**Short exercise**
Keep only the lines of the entries below that contain the string "List", treating uppercase and lowercase as different.

>>>

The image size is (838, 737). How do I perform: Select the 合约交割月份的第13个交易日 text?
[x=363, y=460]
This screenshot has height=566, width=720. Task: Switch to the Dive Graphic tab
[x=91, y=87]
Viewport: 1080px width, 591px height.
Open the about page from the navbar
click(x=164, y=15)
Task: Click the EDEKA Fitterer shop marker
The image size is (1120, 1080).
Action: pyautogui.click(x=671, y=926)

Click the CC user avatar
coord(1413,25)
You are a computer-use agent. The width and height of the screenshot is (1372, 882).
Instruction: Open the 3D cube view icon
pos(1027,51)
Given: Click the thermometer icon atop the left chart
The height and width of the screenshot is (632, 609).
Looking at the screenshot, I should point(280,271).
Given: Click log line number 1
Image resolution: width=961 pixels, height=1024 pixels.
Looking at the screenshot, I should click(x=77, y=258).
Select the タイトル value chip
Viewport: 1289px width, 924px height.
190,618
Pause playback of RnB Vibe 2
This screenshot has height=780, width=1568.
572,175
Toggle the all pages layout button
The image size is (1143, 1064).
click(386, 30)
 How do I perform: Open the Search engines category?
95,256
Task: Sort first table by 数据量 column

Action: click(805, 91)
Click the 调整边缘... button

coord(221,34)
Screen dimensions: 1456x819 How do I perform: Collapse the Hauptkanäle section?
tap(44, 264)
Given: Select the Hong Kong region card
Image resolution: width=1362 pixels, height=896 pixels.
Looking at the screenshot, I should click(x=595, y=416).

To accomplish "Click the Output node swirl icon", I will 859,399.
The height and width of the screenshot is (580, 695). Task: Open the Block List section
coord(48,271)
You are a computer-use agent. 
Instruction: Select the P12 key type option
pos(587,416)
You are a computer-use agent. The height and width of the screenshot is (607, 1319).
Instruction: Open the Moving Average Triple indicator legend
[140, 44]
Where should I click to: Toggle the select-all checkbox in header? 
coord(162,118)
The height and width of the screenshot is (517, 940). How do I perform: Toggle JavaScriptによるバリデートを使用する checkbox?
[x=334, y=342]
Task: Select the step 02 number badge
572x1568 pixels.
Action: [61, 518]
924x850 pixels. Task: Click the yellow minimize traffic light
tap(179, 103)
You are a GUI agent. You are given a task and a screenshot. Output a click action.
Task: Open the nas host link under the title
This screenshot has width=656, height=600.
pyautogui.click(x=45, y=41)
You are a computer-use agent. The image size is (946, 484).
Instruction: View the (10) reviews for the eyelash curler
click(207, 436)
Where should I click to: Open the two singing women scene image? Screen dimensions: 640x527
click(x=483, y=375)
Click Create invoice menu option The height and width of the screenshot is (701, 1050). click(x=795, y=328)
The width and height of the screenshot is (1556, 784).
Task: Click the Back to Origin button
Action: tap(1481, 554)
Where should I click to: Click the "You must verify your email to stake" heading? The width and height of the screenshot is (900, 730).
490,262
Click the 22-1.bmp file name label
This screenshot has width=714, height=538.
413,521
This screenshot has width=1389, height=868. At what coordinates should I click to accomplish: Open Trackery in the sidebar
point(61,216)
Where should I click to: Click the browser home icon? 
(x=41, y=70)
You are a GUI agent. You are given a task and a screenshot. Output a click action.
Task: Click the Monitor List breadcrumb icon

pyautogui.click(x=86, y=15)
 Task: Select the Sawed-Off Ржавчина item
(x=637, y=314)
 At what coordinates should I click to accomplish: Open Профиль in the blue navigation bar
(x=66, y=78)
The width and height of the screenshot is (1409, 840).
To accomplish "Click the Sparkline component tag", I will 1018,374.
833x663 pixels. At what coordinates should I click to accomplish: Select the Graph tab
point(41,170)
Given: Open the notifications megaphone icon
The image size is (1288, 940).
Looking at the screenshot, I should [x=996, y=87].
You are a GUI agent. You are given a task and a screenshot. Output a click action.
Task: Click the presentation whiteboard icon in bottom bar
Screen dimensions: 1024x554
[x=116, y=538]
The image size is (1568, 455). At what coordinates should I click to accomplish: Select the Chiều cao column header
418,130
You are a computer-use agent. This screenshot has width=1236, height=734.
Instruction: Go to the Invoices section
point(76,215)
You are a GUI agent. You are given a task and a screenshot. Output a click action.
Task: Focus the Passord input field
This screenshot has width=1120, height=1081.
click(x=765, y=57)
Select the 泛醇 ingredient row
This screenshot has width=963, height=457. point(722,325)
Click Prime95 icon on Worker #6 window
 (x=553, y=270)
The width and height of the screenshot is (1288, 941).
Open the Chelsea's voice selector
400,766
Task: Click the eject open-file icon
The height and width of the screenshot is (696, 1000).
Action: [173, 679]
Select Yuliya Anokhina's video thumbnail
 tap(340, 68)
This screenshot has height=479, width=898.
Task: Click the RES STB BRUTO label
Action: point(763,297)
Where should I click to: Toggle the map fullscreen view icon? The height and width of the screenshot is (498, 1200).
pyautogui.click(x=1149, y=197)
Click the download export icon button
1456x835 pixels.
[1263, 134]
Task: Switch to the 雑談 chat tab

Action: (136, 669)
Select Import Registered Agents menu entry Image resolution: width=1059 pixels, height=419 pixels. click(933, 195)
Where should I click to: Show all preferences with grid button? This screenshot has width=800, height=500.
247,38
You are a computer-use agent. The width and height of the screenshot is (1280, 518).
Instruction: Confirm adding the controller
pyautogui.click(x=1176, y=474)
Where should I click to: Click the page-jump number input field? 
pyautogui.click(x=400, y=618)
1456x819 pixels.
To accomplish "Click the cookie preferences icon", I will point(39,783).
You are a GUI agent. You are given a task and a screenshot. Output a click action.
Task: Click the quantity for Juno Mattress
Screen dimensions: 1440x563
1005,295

<<<

**Output of the task**
The height and width of the screenshot is (580, 695). Task: Open the Block List section
Task: Click the Monitor List breadcrumb icon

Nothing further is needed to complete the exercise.